Let $\left\|x \right\| = \sum_{i=1}^{i=n}\left|x^i\right|$ and $d\left(x\right)=\sum_{i=1}^{i=n}x^i\ln x^i$ where $x\in R^n $ and $ \sum_{i=1}^{i=n}x^i=1$
How to prove: For all $x, x'$, $$\left| d\left(x\right)-d(x') \right|\leq \frac{1}{2}\left\|x-x' \right\|$$
I would appreciate it if you could give me any information about this. I had looked so hard but got nothing.
Thanks.
By the way, the above question is equivalent to the question below. Let $\left\|x \right\| = \sum_{i=1}^{i=n}\left|x^i\right|$ and $d\left(x\right)=\sum_{i=1}^{i=n}x^i\ln x^i$, where $x\in \left\{R^n \mid x\ge0,\sum_{i=1}^{i=n}x^i=1\right\}$ The question is how to prove $d_1\left(x\right)\ge \frac{1}{2}\left\|x-x_0\right\|$ where $x_0= \operatorname{argmin}_x \left\{d_1\left(x\right)\right\}$. Actually $x_0^i=\frac{1}{2},i=1,2,...,n$
This does not seem like it can possibly be true, because the Fannes-Audenaert bound can be saturated (see the example on that page showing that the bound is optimal), thereby providing an example of pairs of states such that no finite Lipschitz constant is possible - note that the binary entropy function $H(\{T,1-T\})$ has infinite derivative at $T=0$.

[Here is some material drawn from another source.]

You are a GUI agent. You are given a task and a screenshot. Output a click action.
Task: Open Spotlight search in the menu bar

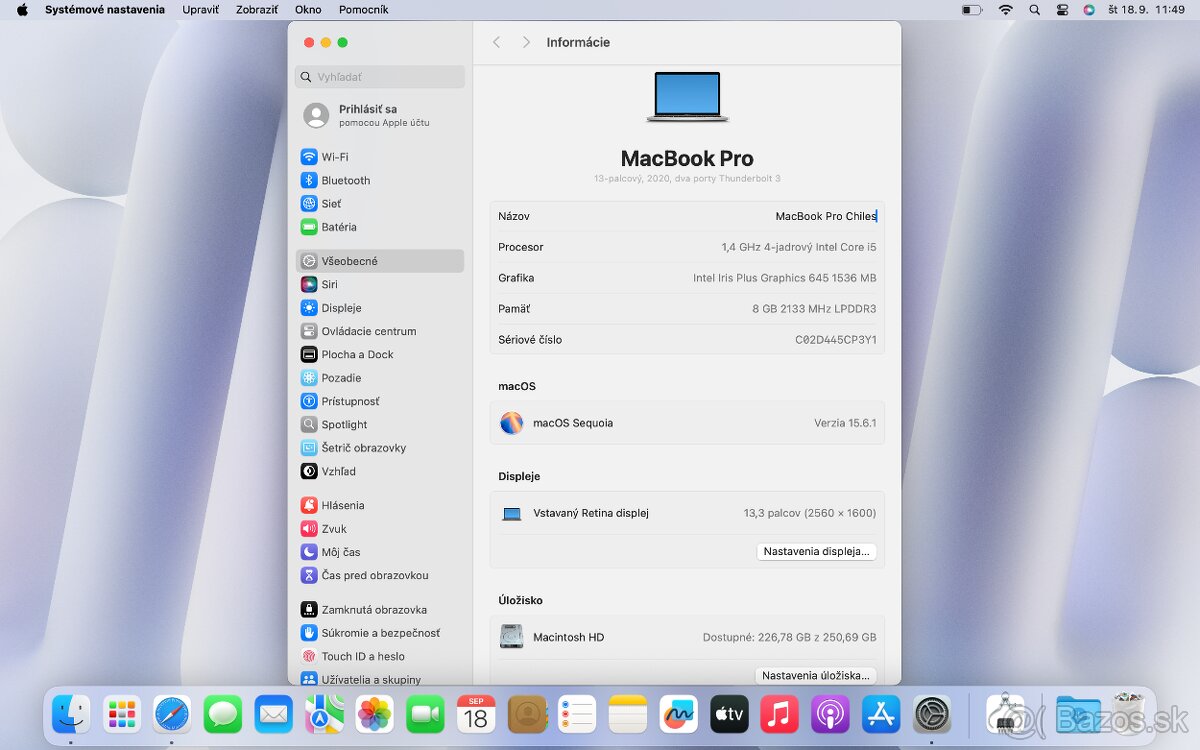[x=1034, y=9]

dohmatob's answer seems to be flawed because I don't see a justification for claiming that $|\log(p_i)+1| \leq \log(n)+1$: the probabilities $p_i$ can be arbitrarily close to zero, which causes $|\log(p_i)+1|$ to diverge. In fact this is essentially the key property that causes the entropy to not be Lipschitz continuous.